Aim of the task ::
Pictures do not belong in the copy. Return all of the entries exactly.

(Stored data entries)

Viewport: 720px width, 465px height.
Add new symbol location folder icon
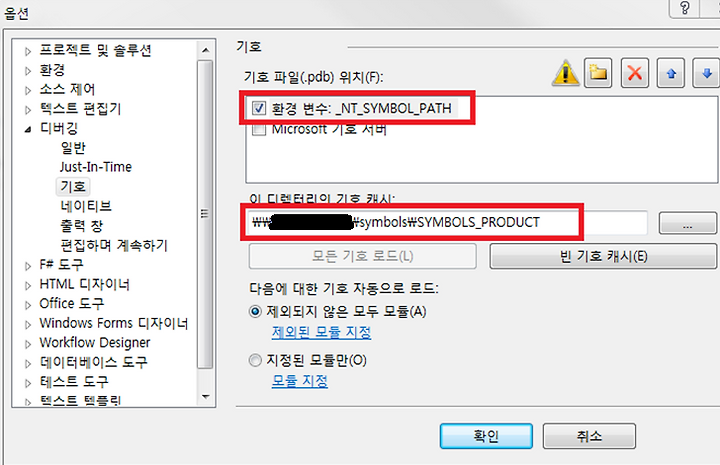click(598, 73)
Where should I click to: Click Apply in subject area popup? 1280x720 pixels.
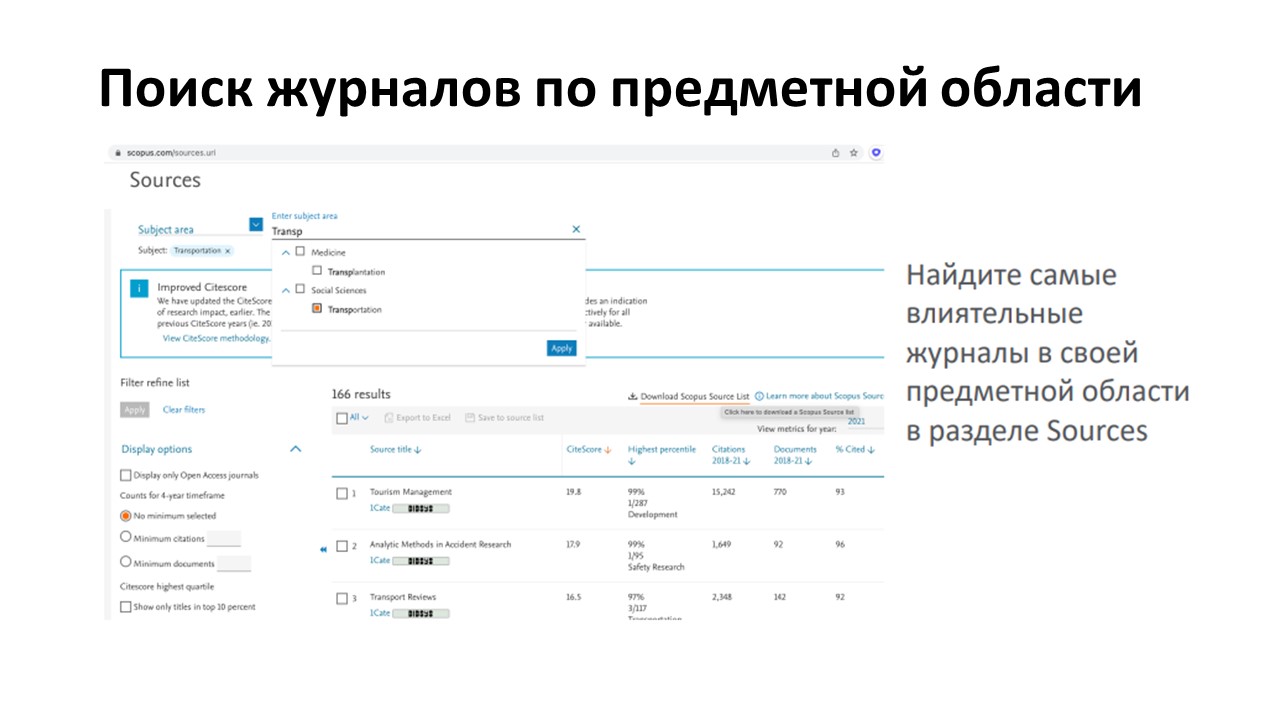561,348
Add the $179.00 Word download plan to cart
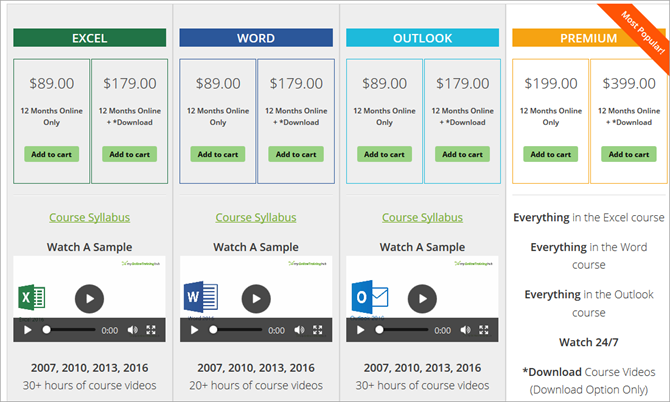This screenshot has height=403, width=670. click(x=295, y=154)
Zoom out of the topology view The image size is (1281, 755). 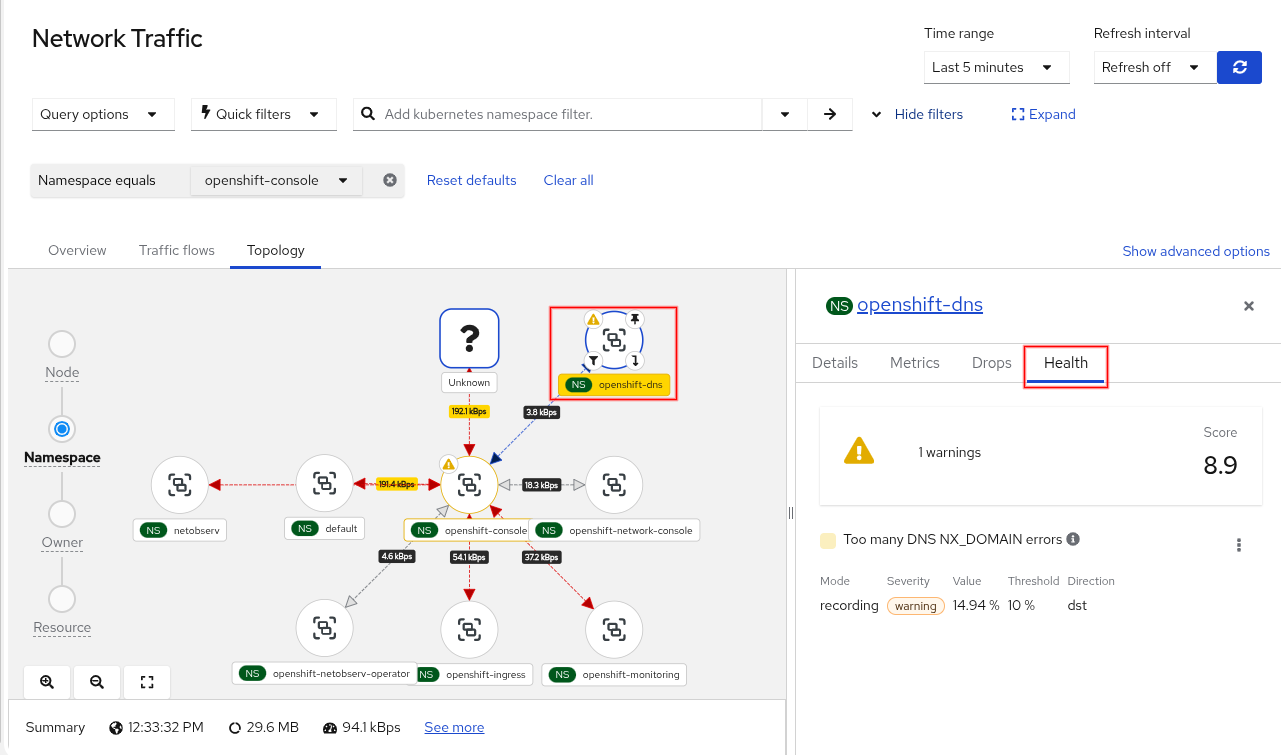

Result ::
Viewport: 720px width, 465px height.
Add new symbol location folder icon
click(598, 73)
Where should I click to: Click Apply in subject area popup? 1280x720 pixels.
561,348
Add the $179.00 Word download plan to cart
This screenshot has height=403, width=670. click(x=295, y=154)
Zoom out of the topology view The image size is (1281, 755). 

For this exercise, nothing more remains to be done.